Hmmisme said...
That’s awesome, thanks for the info. I see most are available on Amazon.
Side thought — If the reactive O2 theory is a plausible cause of UC, would fecal transplants have any effect on UC?
UC generally shows very poor response to FMT. I speak from experience on that one. I partook in a clinical trial with an infectious disease specialist running it. I received 8 FMTs over 6 weeks, and I flared so badly that I almost died (lost 80lbs in a month). I developed a perianal abscess that had to be surgically drained and took months to heal. It was my worst flare ever. I cringe to think about
it. Interestingly though, a year later when I was in remission and tested my microbiome, my diversity was WAY higher than it was on any other test prior. So the FMT worked to raise diversity, but it didn't stop my UC whatsoever!
UC is caused by oxidative stress in the colon that comes from *within* the cell. So that's always happening in UC patients, no matter what else is going on. UC pathophysiology takes place in 2 stages: 1) Hydrogen peroxide from WITHIN the cell leaks out and corrodes the gut wall. 2) Gut bacteria infect the colon wall and trigger an inflammatory immune response.
So, dysbiosis makes #2 worse because the bacteria that tend to overgrow are ones more prone to invading the gut wall and causing irritation/inflammation. On the flip side though, those same bacteria are the only ones that thrive during a flare, so they will naturally appear the most abundant during that time anyway. It's like the chicken and the egg! E. coli and LPS species especially thrive on the blood of UC ulcers, and animal protein in general.

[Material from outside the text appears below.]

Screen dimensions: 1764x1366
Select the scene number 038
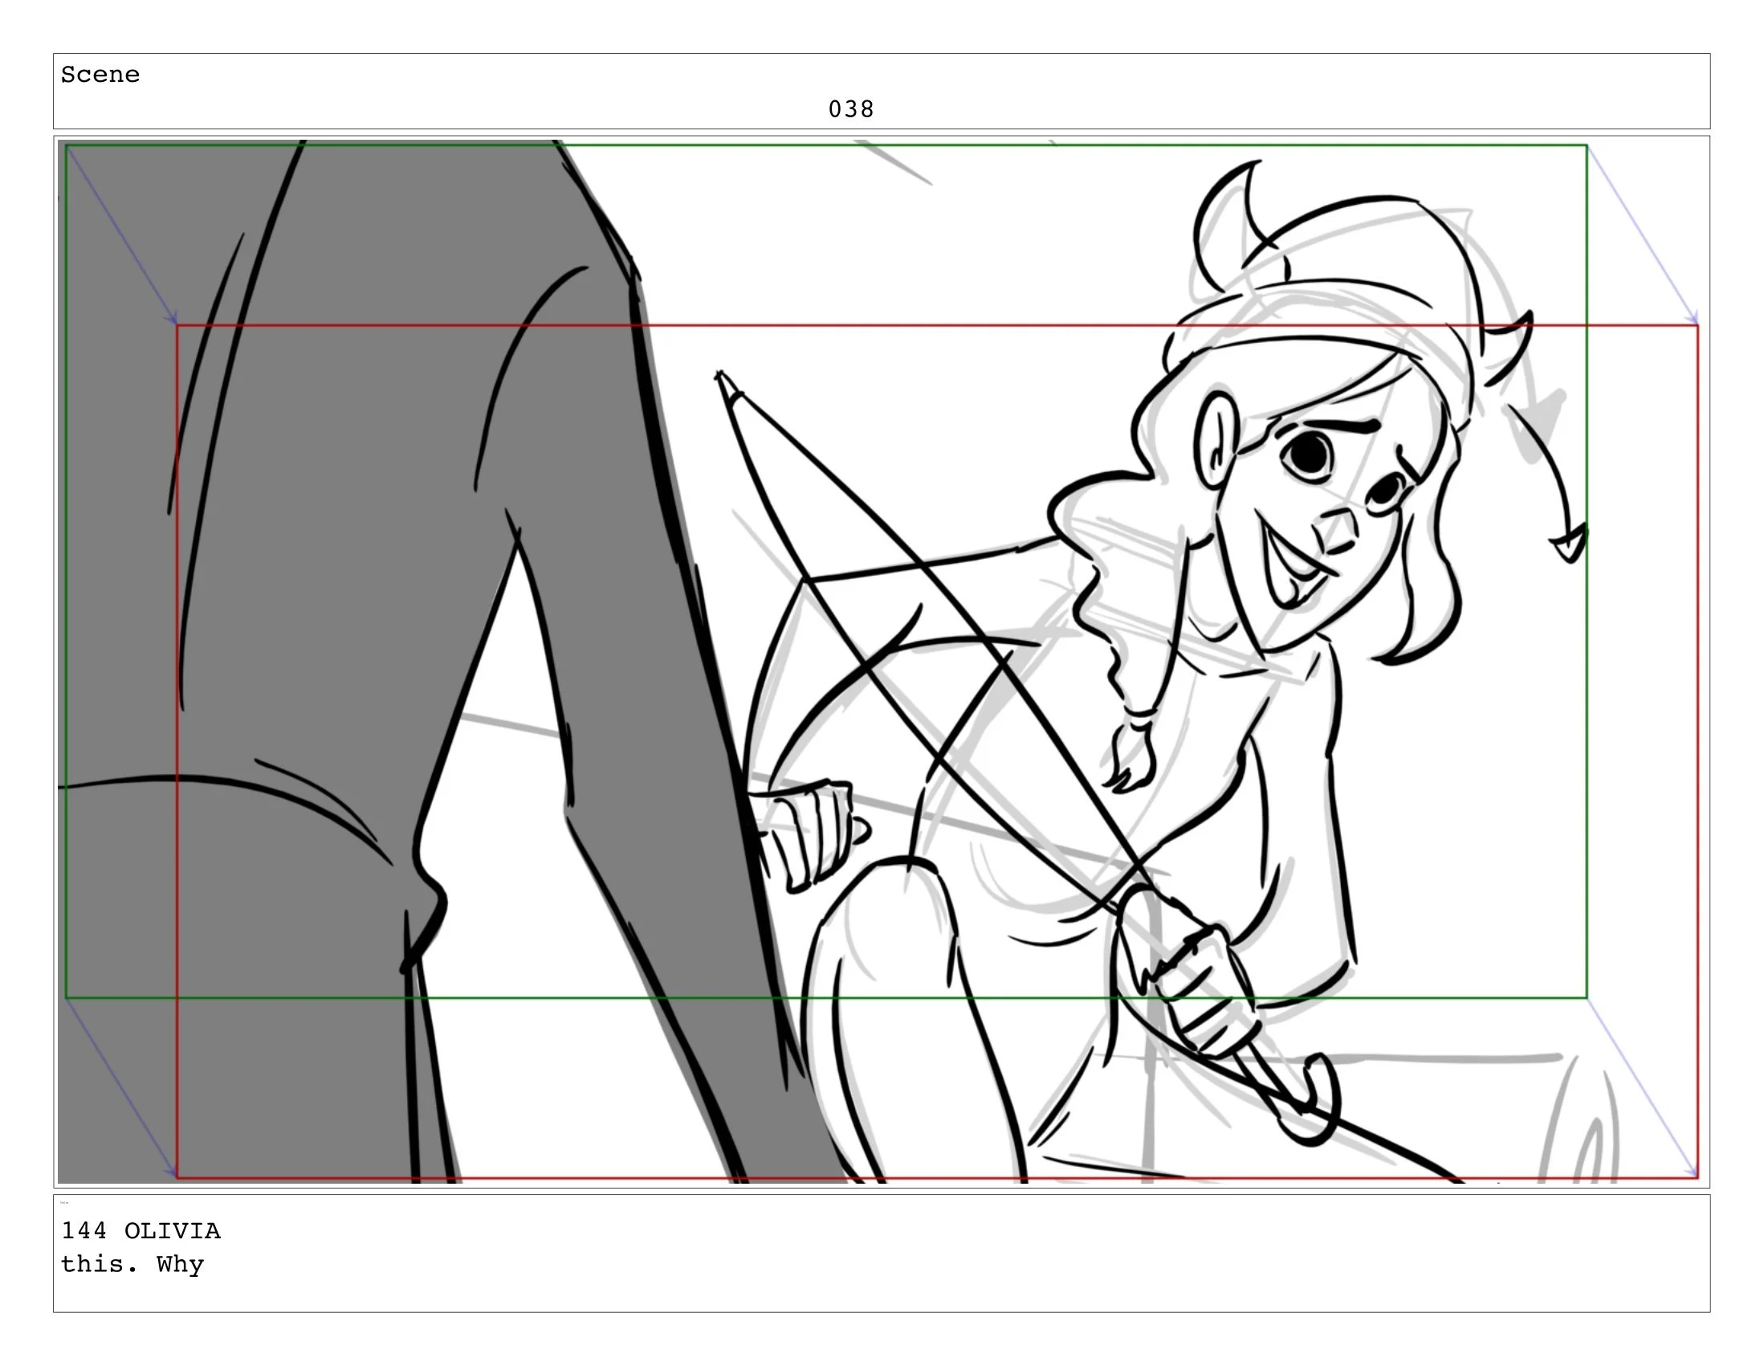851,109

Lactobacillus for example die off like crazy around ulcers because the mucosa isn't stable enough for them to colonize.
If you've taken lots of antibiotics over the years and you have important species that are totally extinct, then no diet will ever replace them. In those situations, dysbiosis is hard to fix because you can't just eat the right foods to make good bacteria populations grow larger -- they are completely gone. In those cases, if you get proper FMT, then you can reintroduce those extinct species and you can begin the process of repairing dysbiosis through diet, etc.
But if those species remain extinct, then more resilient species like e. coli and c. diff can take over, and those can cause oxidative damage to the bowel. LPS producers like bacteroidetes also tend to takeover when diversity is low. When they die naturally, their protein coat releases LPS which damages the colon wall which = oxidative damage. This is why so many UCers believe that UC is an infection. They're right, it is! But it's an auto-infection, not a parasitic infection. It's your own gut bacteria overgrowing and invading a colon wall that was weakened by hydrogen peroxide being released from within the cellular environment.
Most UC patients don't have *extinct* species, they just have such bad dysbiosis that the good bacteria have very, very small numbers. But as long as even one bacterium of a specie is still alive, it can repopulate in the presence of proper diet and the absence of inflammation.
So my advice would be... unless you have something like a c. diff infection, which FMT shows a 99% cure rate for, you should wait until your UC is in remission (or close to it) to consider FMT. If you get your gut biome tested in the middle of a flare, it will show major dysbiosis because only certain species thrive on an inflamed mucosa. Our gut balance is the WORST while flaring! So the reading won't be accurate. The vast majority of UC patients in the FMT focus groups I've been in who got FMT during a flare had results that fell into 3 common categories: 1) They got worse immediately (the majority); 2) They had very marginal improvements that took a long time and tons of FMT sessions (more than 10, spanning months); 3) It did nothing whatsoever. Only a minority that did NOT have a c. diff infection... I would wager 5%... got better from FMT.
The general advice in the FMT communities for people like us is to wait for remission or very close to it before attempting FMT. In hindsight with my FMT, this is logical. You are flooding an inflamed bowel with foreign feces that might have bacterial species that your body isn't familiar with, in addition to the ones it *is* familiar with it. It might incorporate the familiar ones instantly but have a harsh immune response to the foreign ones. I think that's what happened to me! Those foreign ones might've done great in the donor's gut, but not in mine! My inflammation exploded and almost killed me. The almost-dying factor from FMT is not common though and I think was relatively unique to my case because my immune system is just so bloody aggressive to invasion.